Decision-Making in Autonomous Driving
Whether it be getting cut off by a Tesla or witnessing a Waymo taxi driving by itself, self-driving cars are becoming ever more present in today’s society. Driving is a task that involves many diverse interactions on the road, requiring full attention to the people and obstructions in the surrounding environment. This begs the question of how exactly an autonomous vehicle can replicate the decision-making of the human brain while driving. The key to tackling this challenge is the Markov decision process.

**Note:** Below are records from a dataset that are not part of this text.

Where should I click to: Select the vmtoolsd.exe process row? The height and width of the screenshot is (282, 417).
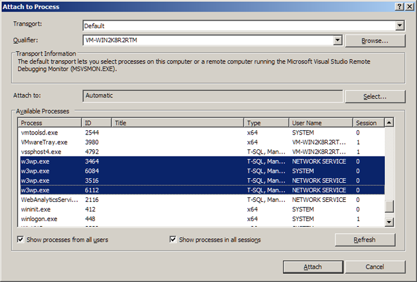click(38, 132)

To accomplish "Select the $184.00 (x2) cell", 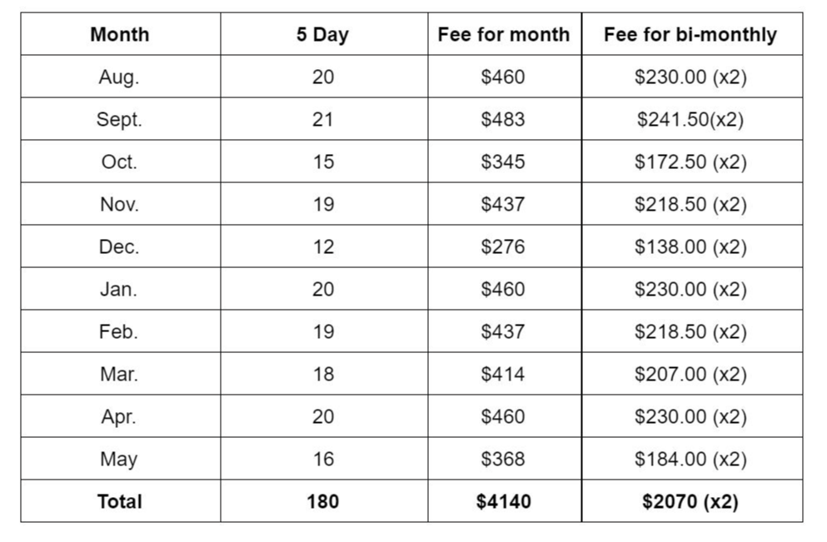I will 692,459.
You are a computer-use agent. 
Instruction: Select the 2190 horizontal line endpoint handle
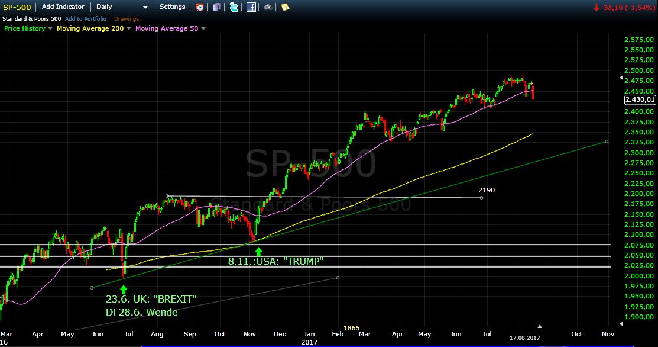click(481, 198)
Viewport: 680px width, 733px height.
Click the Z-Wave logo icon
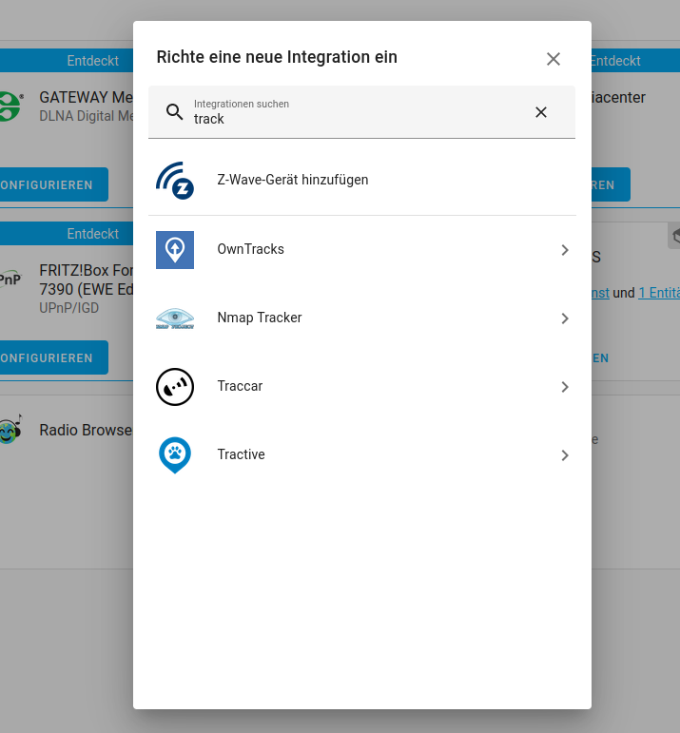pyautogui.click(x=175, y=181)
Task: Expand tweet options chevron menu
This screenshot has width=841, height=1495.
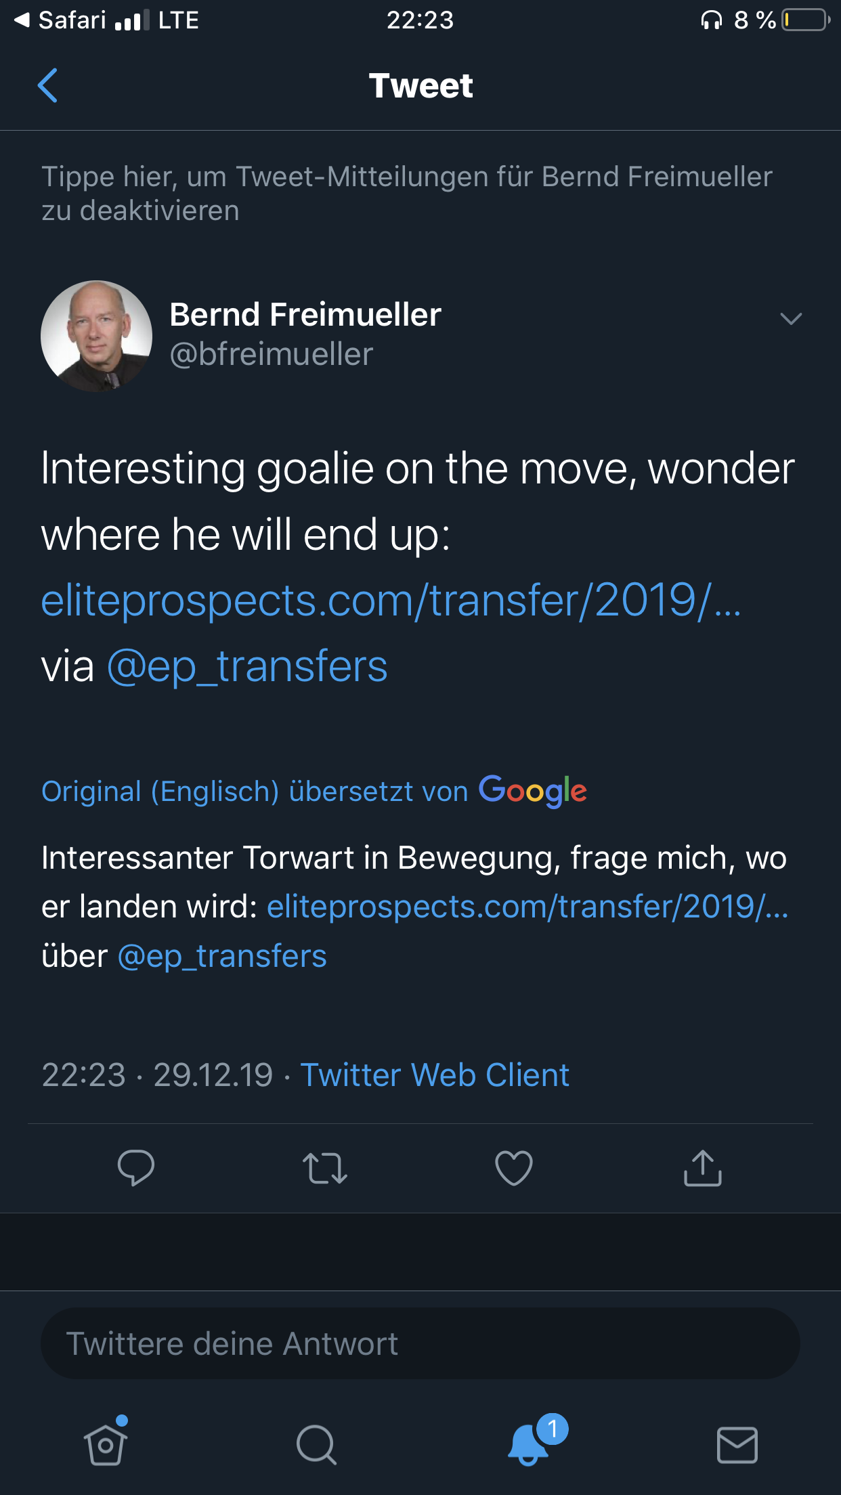Action: click(x=791, y=318)
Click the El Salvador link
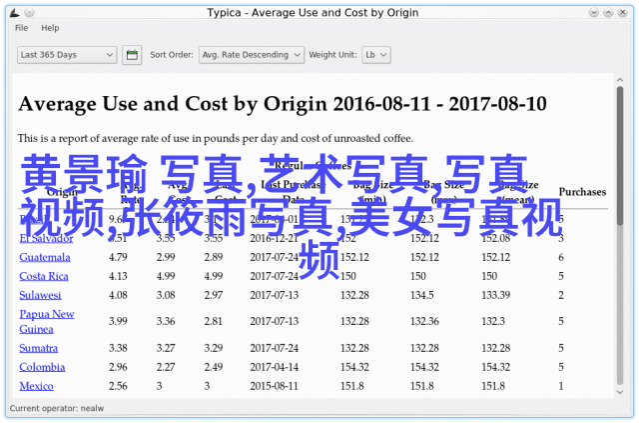 45,238
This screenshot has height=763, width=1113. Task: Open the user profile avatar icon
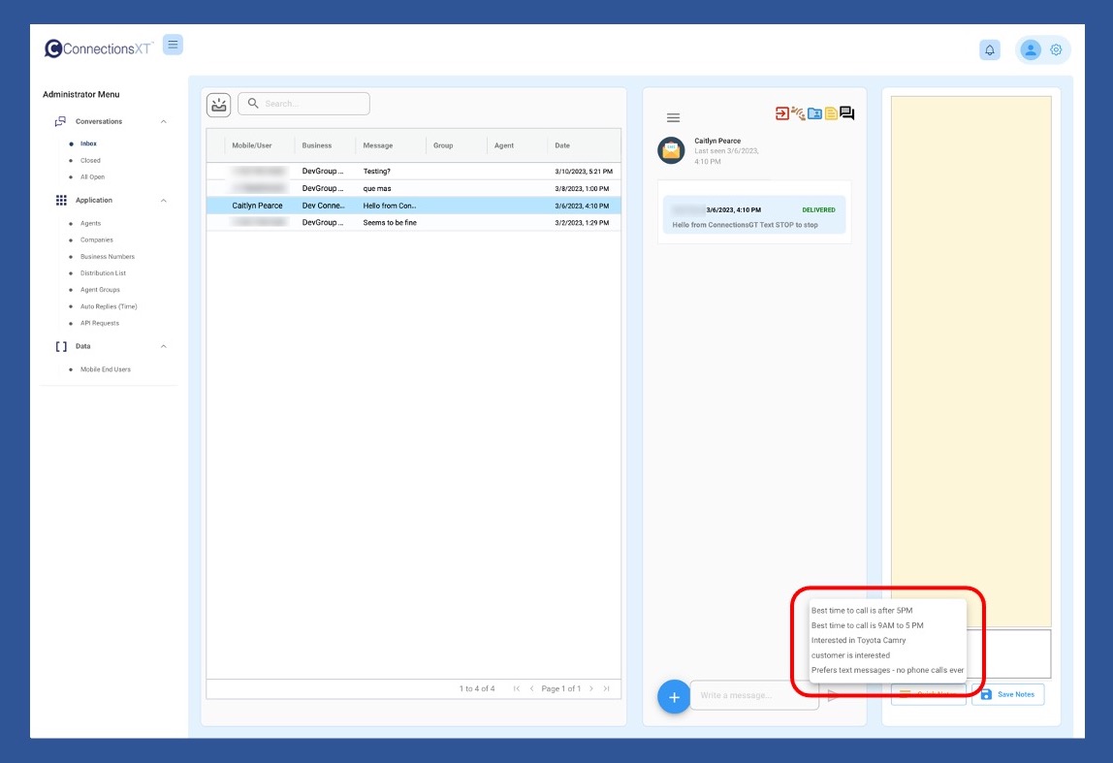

Authors: Mara Andronache, Linda Salvalaggio, Joshua Tan
Decision-making problem
In an autonomous driving system, the three core components are environment perception, decision-making, and dynamic control. The goal of decision-making is to understand the environment and predict the movements of surrounding entities. This is a complex task which involves planning the route and determining the actions needed to follow it, all whilst responding to the dynamic, and random, traffic environment. The Markov decision process (MDP) is a probabilistic decision-making method which takes into account various elements of the traffic environment while considering safety, efficiency, and comfort. This mathematical formulation allows a computer to approach decision and control problems with uncertain behaviours.Quantifying the scenario
A Markov decision process operates on the 5-tuple: $$(\mathcal{S}, \mathcal{A}, r(s, a, s’), p(s, a, s’), \gamma)$$ To simplify, only the decision-making car (ego car) and one vehicle of interest will be represented. The traffic environment is represented by the environment state space \(\mathcal{S}\). A state \(s \in \mathcal{S}\) contains variables which represent the environmental information:- \(\Delta x_{lon}\) – how far the other vehicle is ahead of the ego car
- \(x_{lat}^{ego}, x_{lat}^{veh}\) – lateral positions of ego car and other vehicle
- \(v_{lon}^{ego}, v_{lon}^{veh}\) – longitudinal velocities of ego car and other vehicle

Environment transition model
Since the state space \(\mathcal{S}\) takes discrete values, but the real world has a continuous state space \(\mathcal{S}_c\), a random variable \(I_\mathcal{S}\colon \mathcal{S}_c \to \mathcal{S}\) is used to connect real-world continuous states to discretized states. The inverse correspondence \(I_\mathcal{S}^{-1}\colon \mathcal{S} \to \mathcal{S}_c\) thus associates to each discrete state \(s \in \mathcal{S}\) a collection of continuous states in \(\mathcal{S}_c\). The probability that the car starts in an initial state \(s\), follows trajectory \(a\), and ends in a final state \(s’\) is given by \(p(s, a, s’)\). If the car’s initial state \(s\) is given and a trajectory \(a\) is predetermined, the conditional probability \(p(s’ \mid s, a)\) of the transition to the final state \(s’\) is approximated using the Monte Carlo method. This method empirically takes a sample in the state space and, given a trajectory \(a\), compares it with the prediction model \(p(s, a, s’)\) to estimate the conditional probability \(p(s’ \mid s, a)\).
Environment reward model
For a transition from \(s\) to \(s’\) under action \(s\), there is a corresponding reward \(r(s, a, s’)\) which can be seen as the assignment or deduction of points. The reward takes into account safety, efficiency, comfort, and the rules of the road. A large, positive reward is fixed for when the ego car overtakes the other vehicle, which is a good final state. A large negative reward is fixed for when the ego car enters a bad final state, which includes colliding with the other vehicle, driving off-road, and being overtaken by the other car. When one of these final states is not reached, the reward is given by
\[r = \sum_{i = 1}^{t/\Delta t} \Delta t(f_{com} a_{lon} + f_{ove} v_{lat} + f_{obe}(!\mathbb{I}_{\mathcal{S}_{right}})\]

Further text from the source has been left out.